WHAT YOU SHOULD DO –
Would you retype exactly the lines from the one holding "1456x819 pixels." through the last line of the listing, and only those, without pictures?

GIVEN INFORMATION –
========================

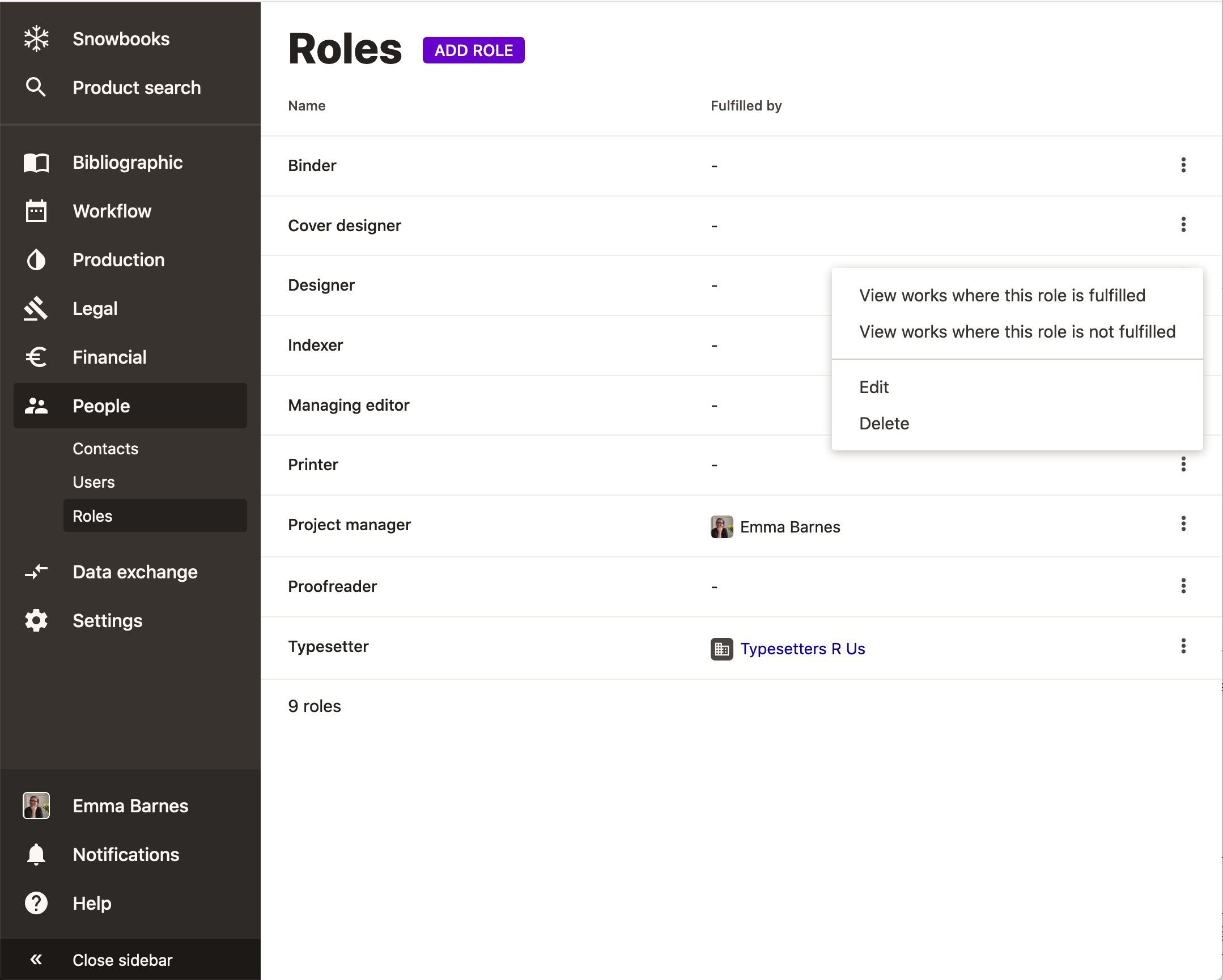The height and width of the screenshot is (980, 1223).
Task: Click the Snowbooks snowflake logo icon
Action: (36, 39)
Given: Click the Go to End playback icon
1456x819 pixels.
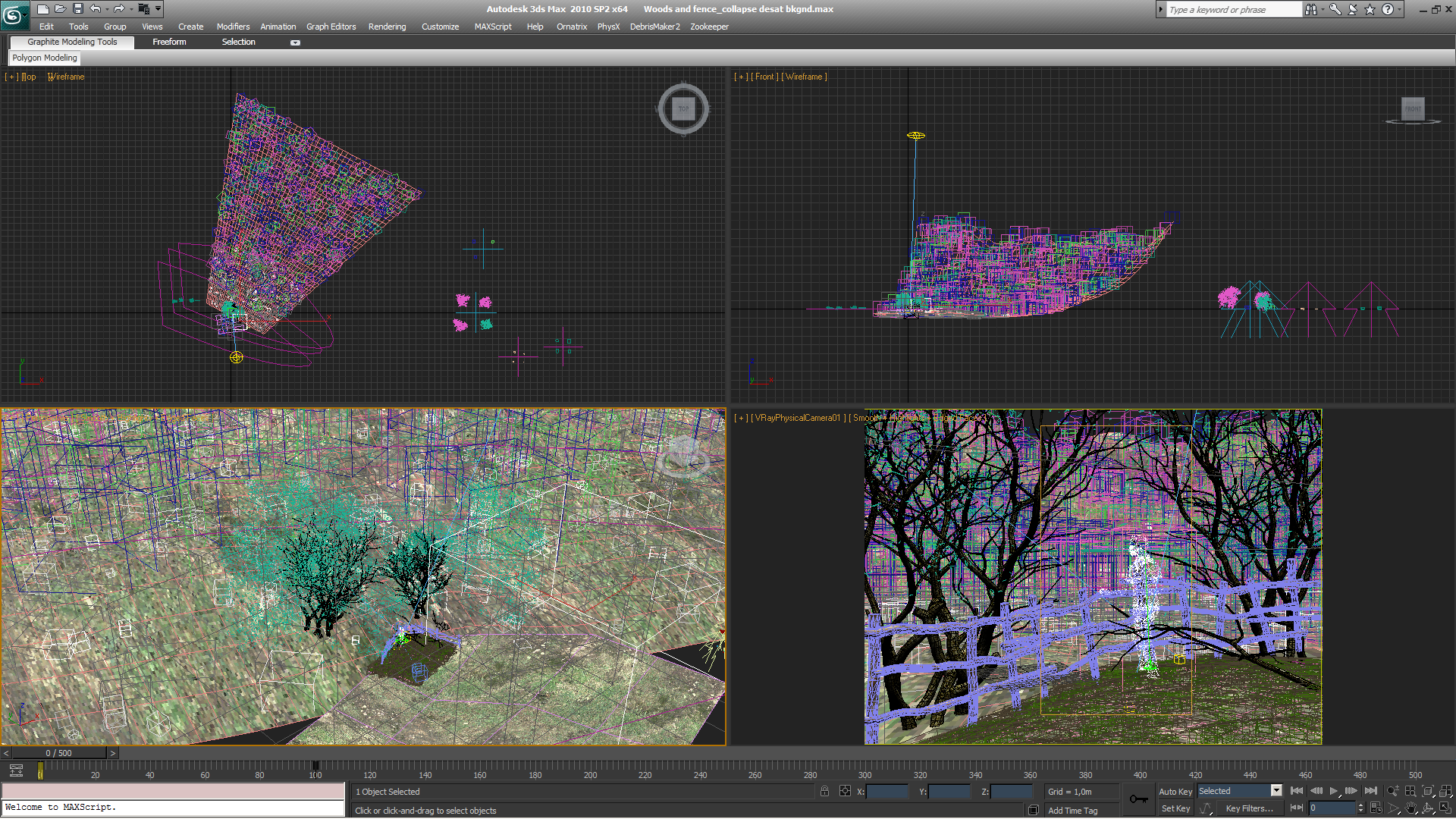Looking at the screenshot, I should 1370,791.
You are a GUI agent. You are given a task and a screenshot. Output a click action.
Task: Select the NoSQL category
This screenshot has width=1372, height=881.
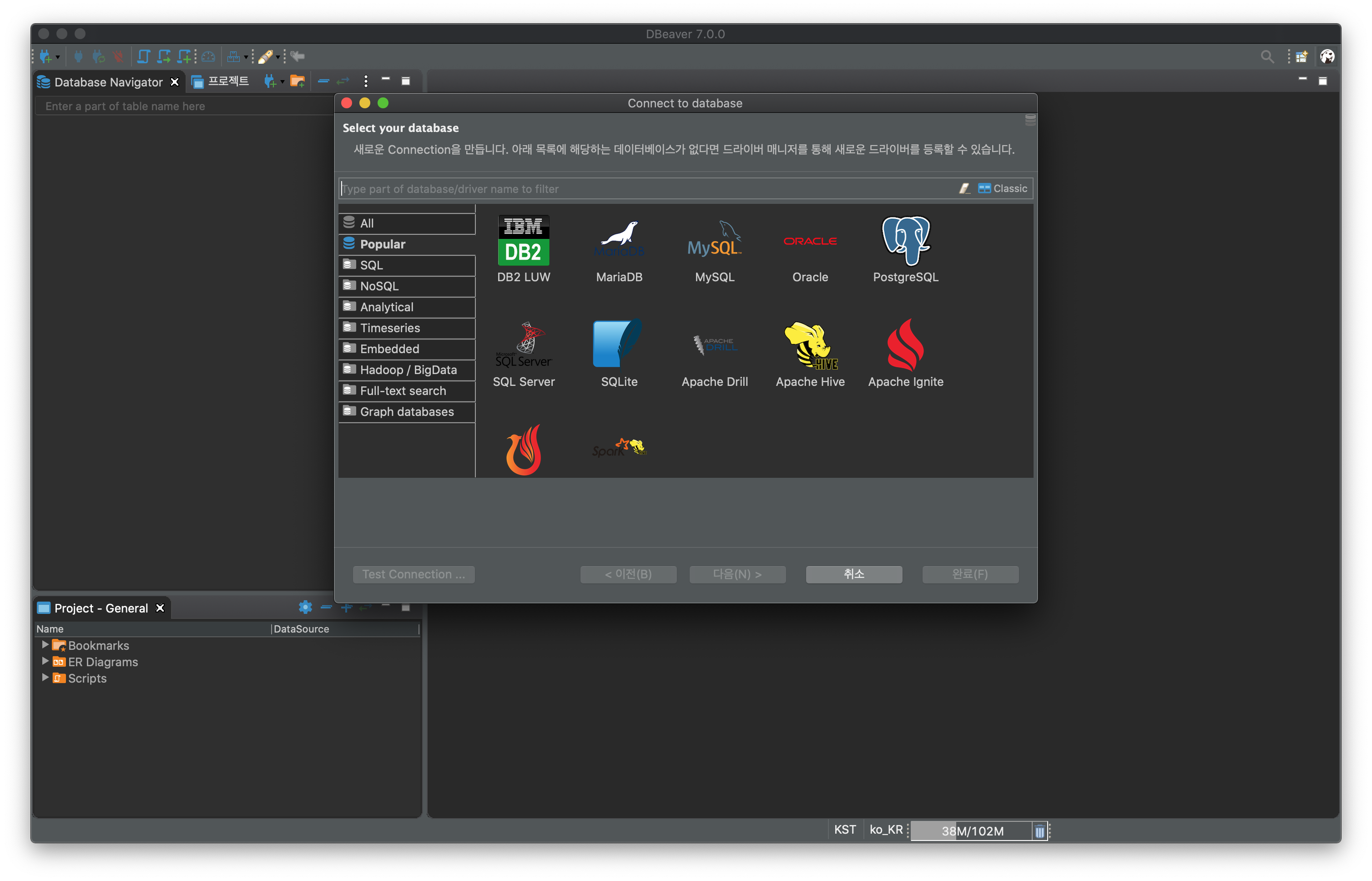point(378,286)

========================

OUTPUT FOR THIS EXERCISE –
1456x819 pixels.
Looking at the screenshot, I should 1370,791.
You are a GUI agent. You are given a task and a screenshot. Output a click action.
Task: Select the NoSQL category
This screenshot has width=1372, height=881.
point(378,286)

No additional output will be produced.